--- START ---

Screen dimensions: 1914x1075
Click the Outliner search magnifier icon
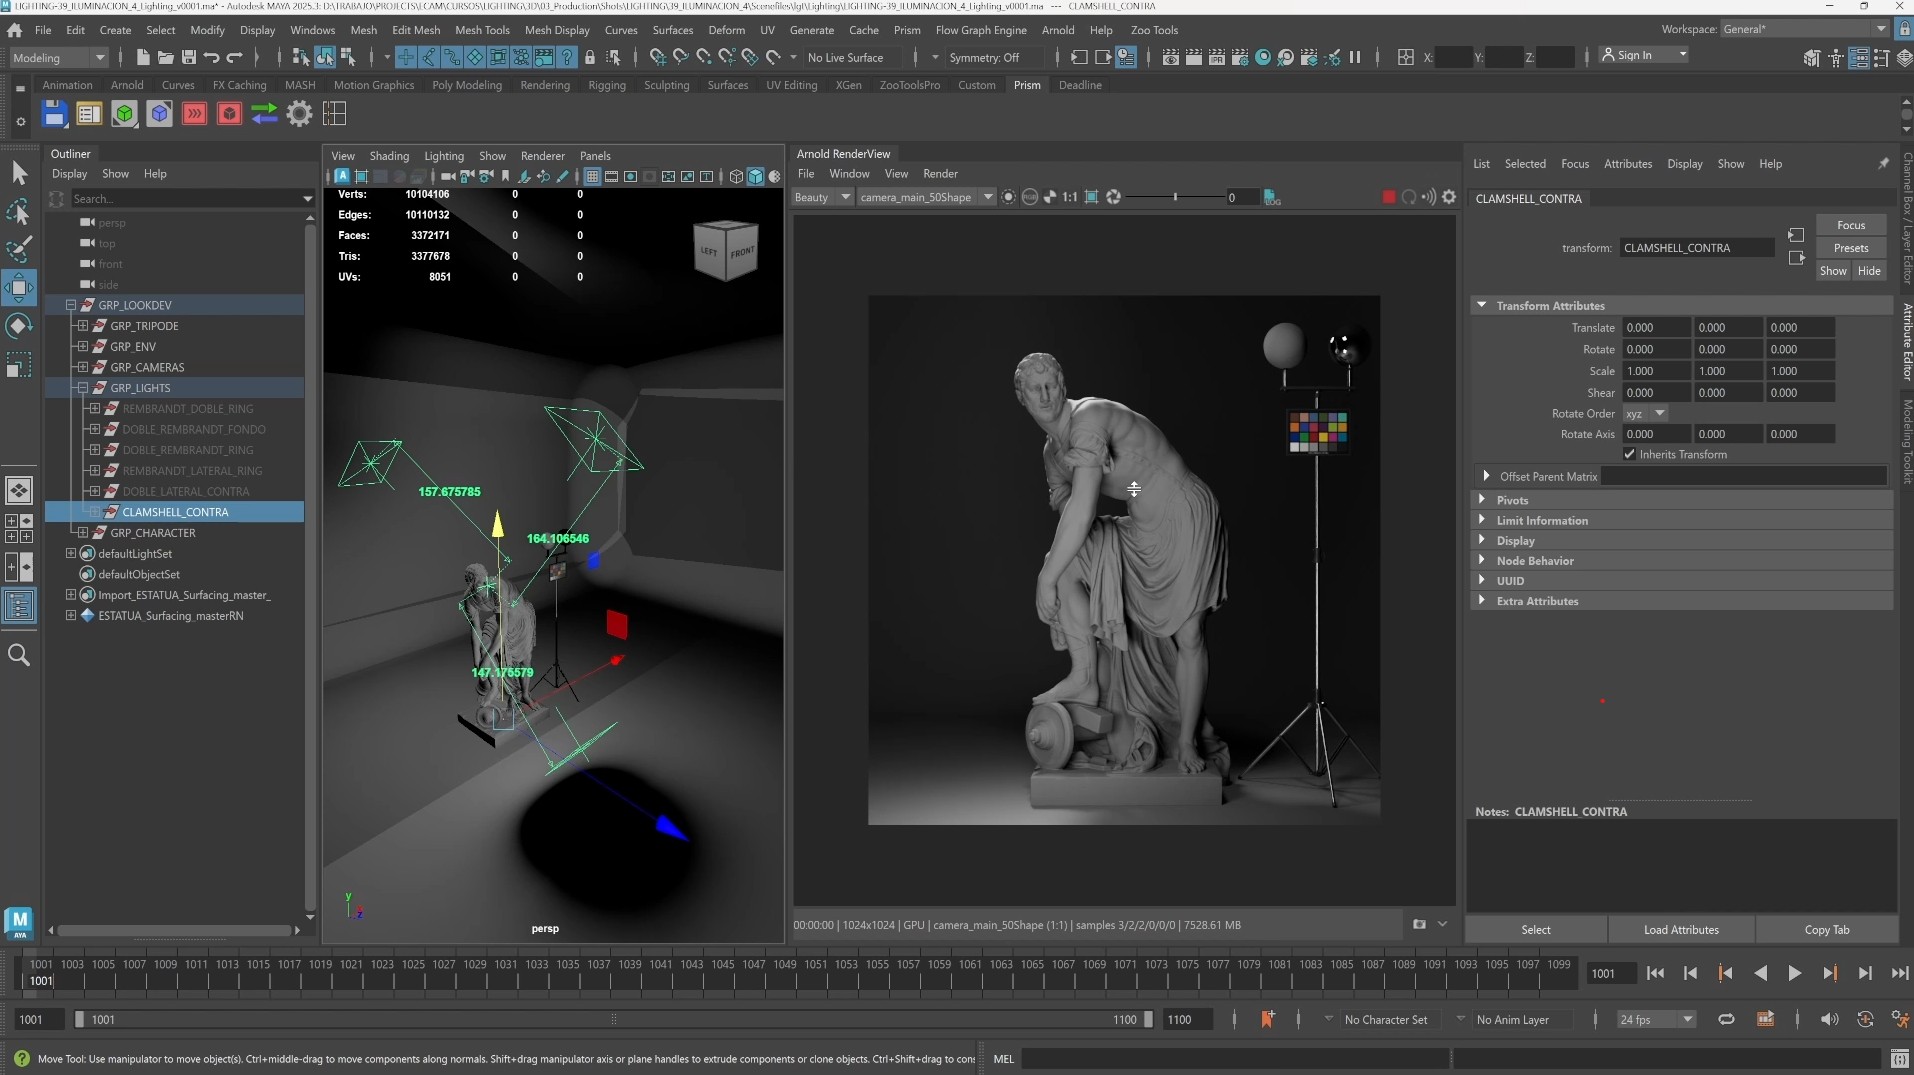pyautogui.click(x=19, y=655)
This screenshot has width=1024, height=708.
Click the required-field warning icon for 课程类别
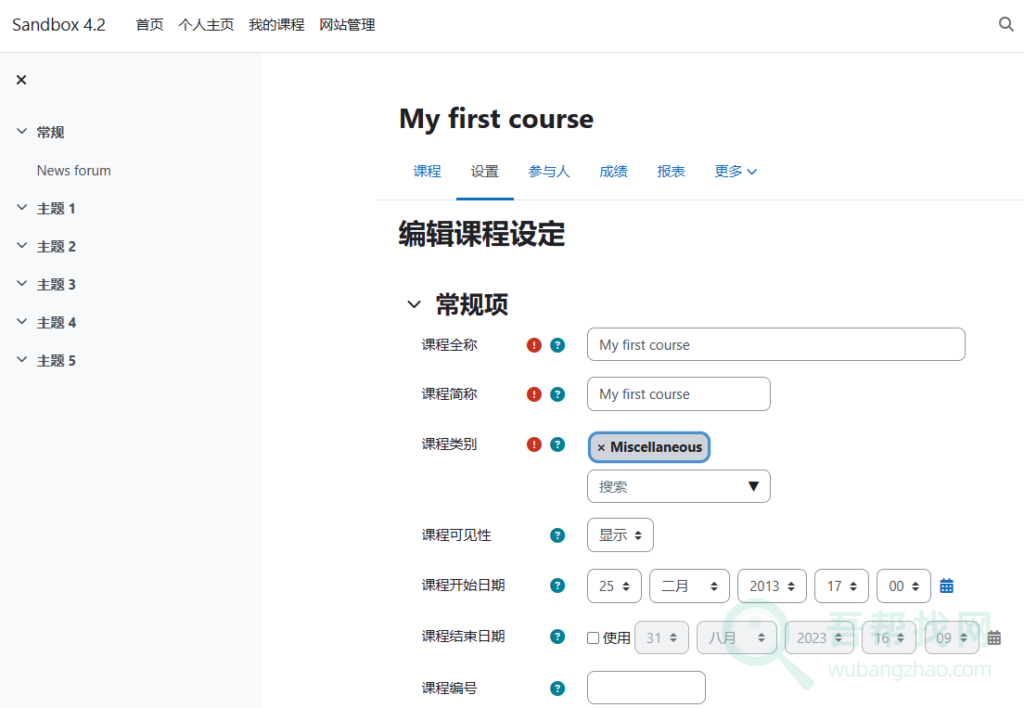(534, 444)
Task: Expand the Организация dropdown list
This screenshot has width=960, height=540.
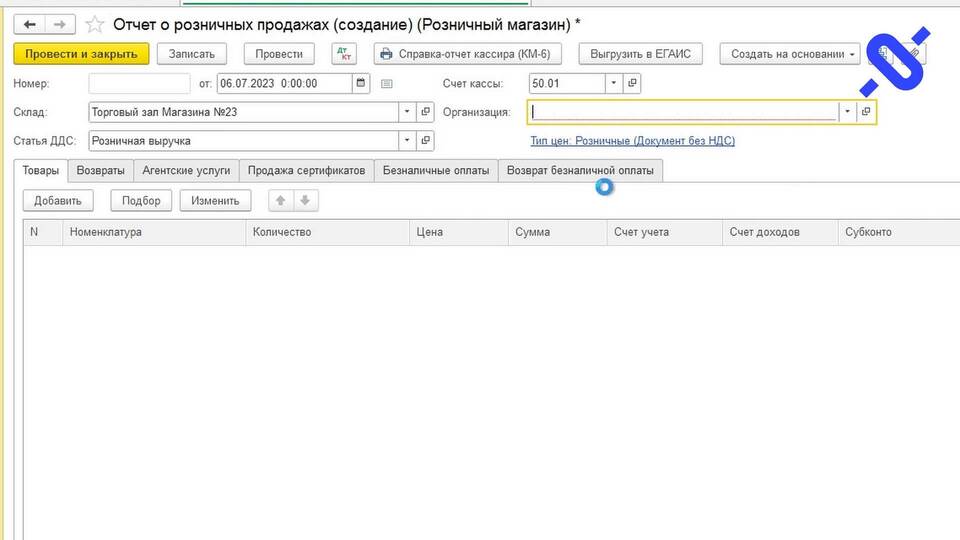Action: click(x=848, y=113)
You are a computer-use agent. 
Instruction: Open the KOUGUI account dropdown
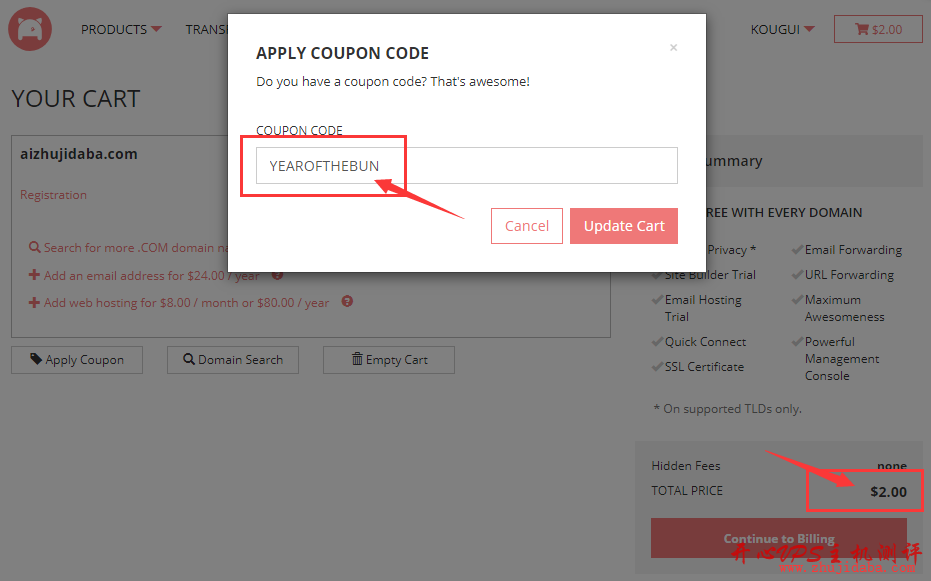pyautogui.click(x=782, y=29)
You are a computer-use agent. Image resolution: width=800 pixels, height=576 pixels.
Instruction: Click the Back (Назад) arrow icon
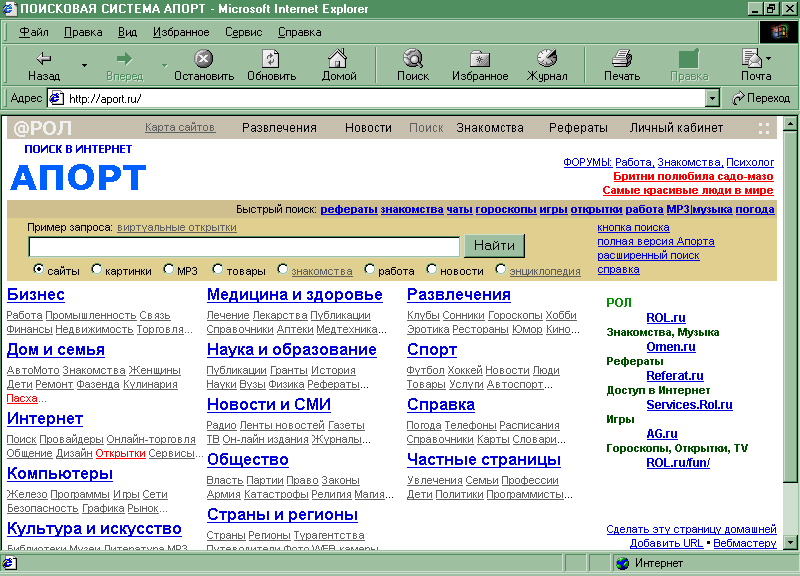43,59
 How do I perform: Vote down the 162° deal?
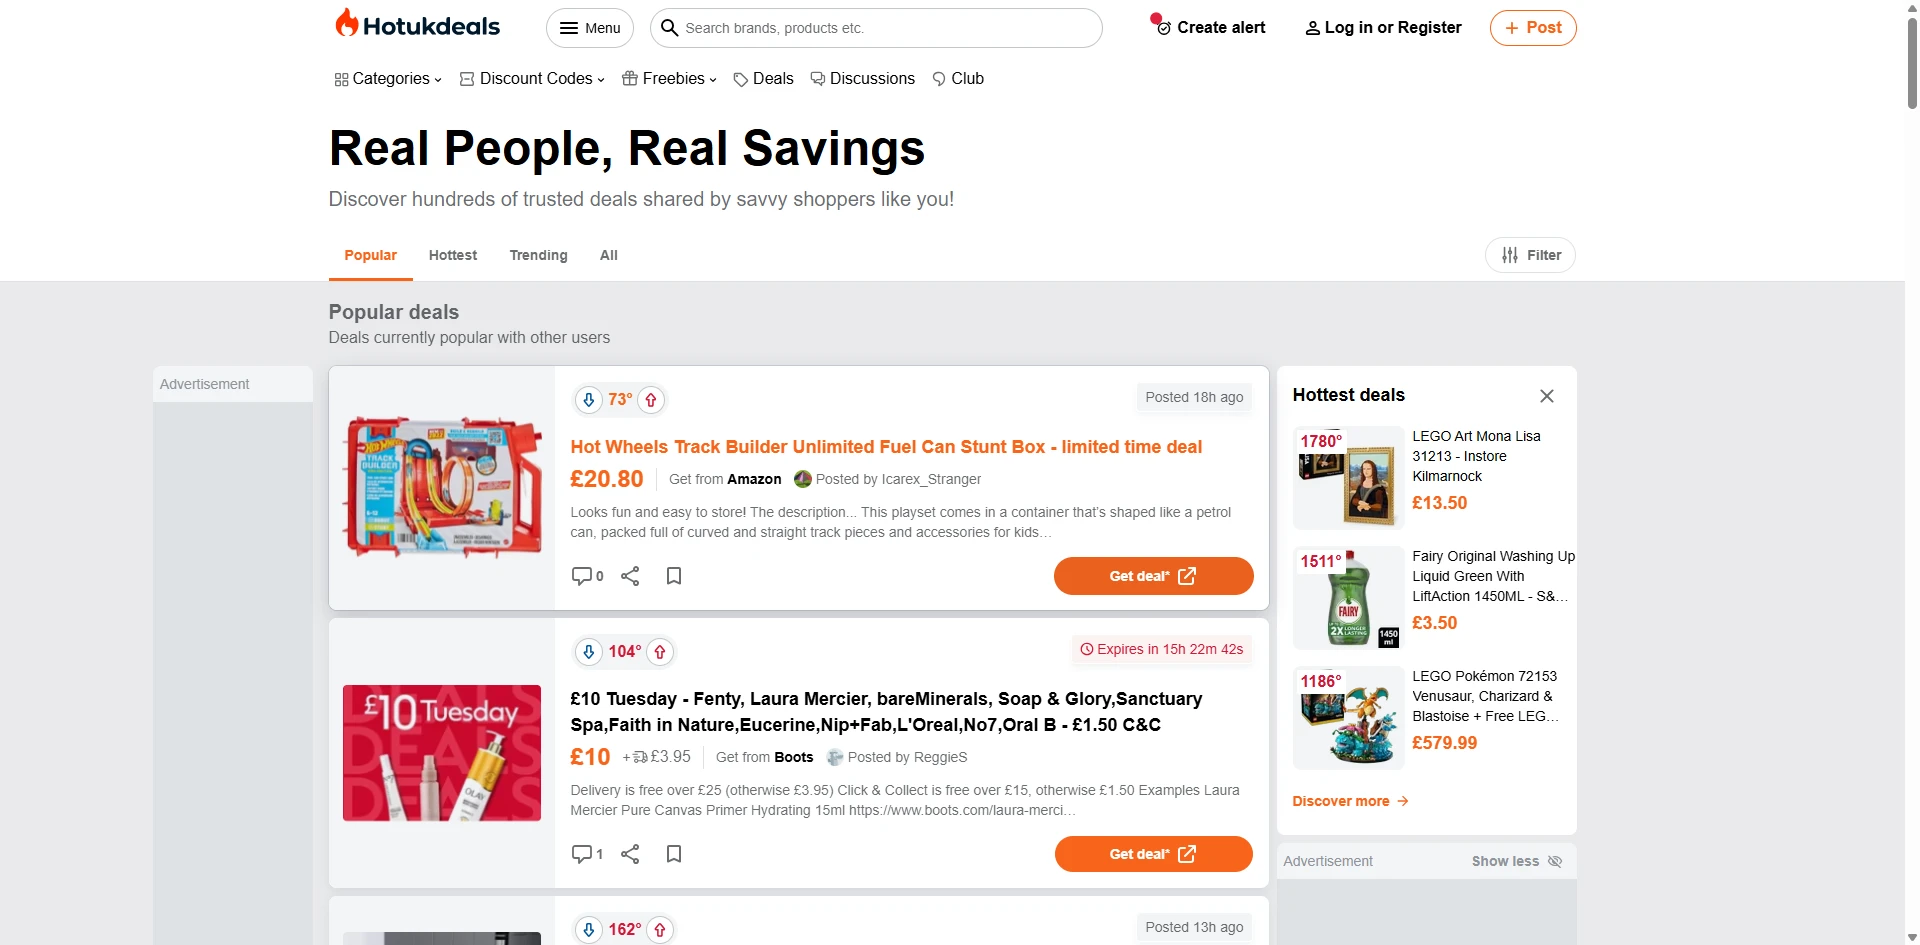[x=589, y=930]
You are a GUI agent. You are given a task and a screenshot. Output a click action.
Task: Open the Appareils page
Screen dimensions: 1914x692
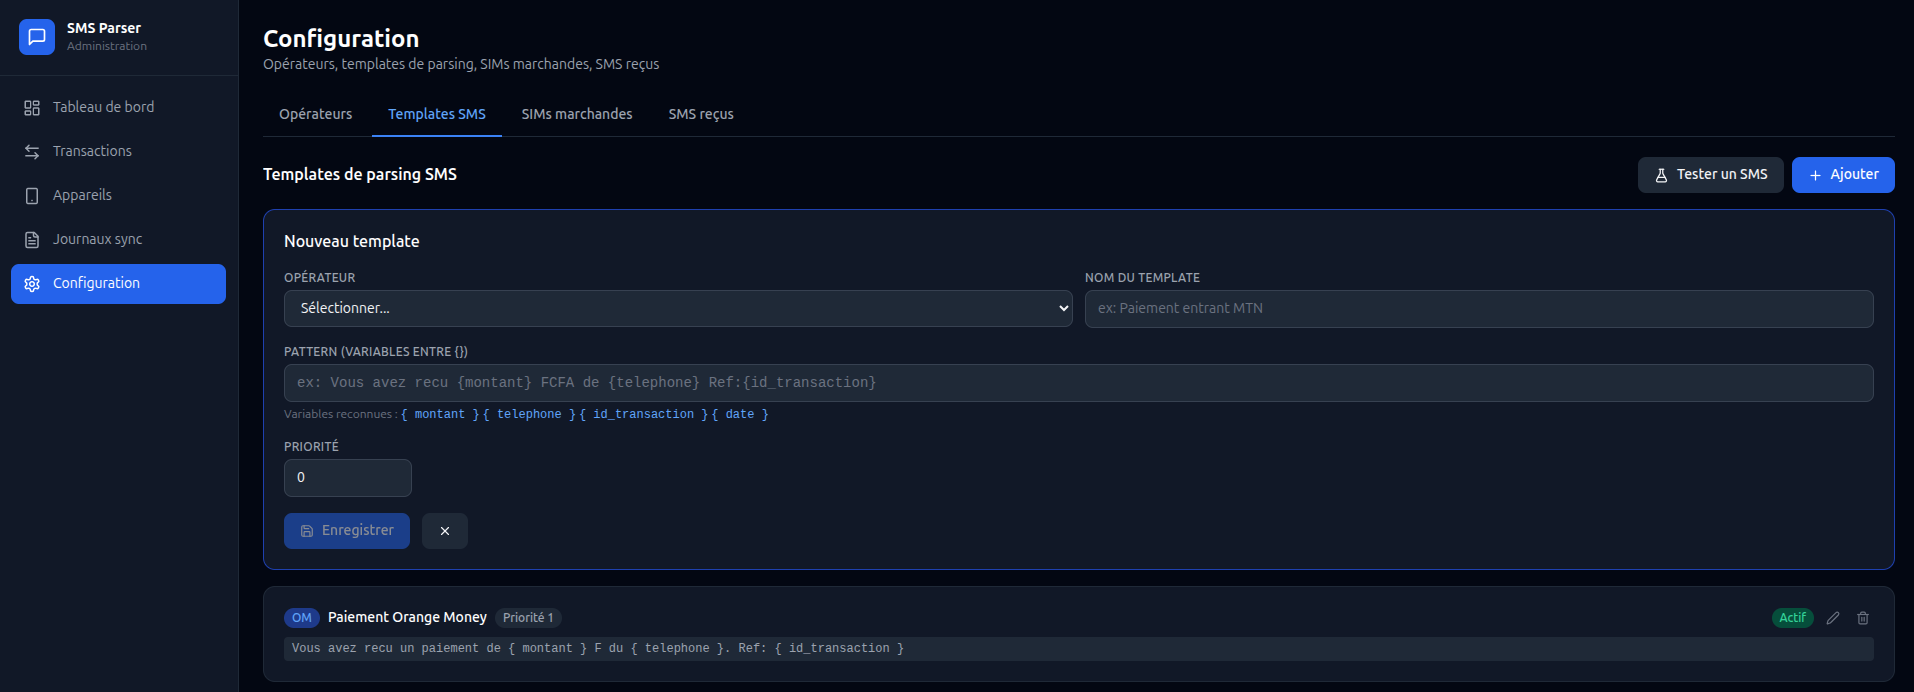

--- END ---

The problem
Copy out every line of the records above, requests included, and scale each coordinate in the answers by 0.85, rounding to whole numbers with halves rounded up. Leave the pictures out.

Response to this task
Screen dimensions: 1914x1075
Click the Outliner search magnifier icon
pyautogui.click(x=16, y=557)
This screenshot has width=1024, height=708.
Click the required-field warning icon for 课程类别
(454, 377)
Task: Expand the Организация dropdown list
This screenshot has width=960, height=540.
Action: click(x=721, y=96)
You are a computer-use agent. 
Instruction: Open the KOUGUI account dropdown
pyautogui.click(x=665, y=25)
You are a computer-use agent. Image resolution: width=800 pixels, height=576 pixels.
Instruction: Click the Back (Назад) arrow icon
37,50
 How do I perform: Vote down the 162° deal?
[x=501, y=791]
You are a GUI agent. You are given a task and a screenshot. Output a click action.
Task: Open the Appareils page
Screen dimensions: 1914x692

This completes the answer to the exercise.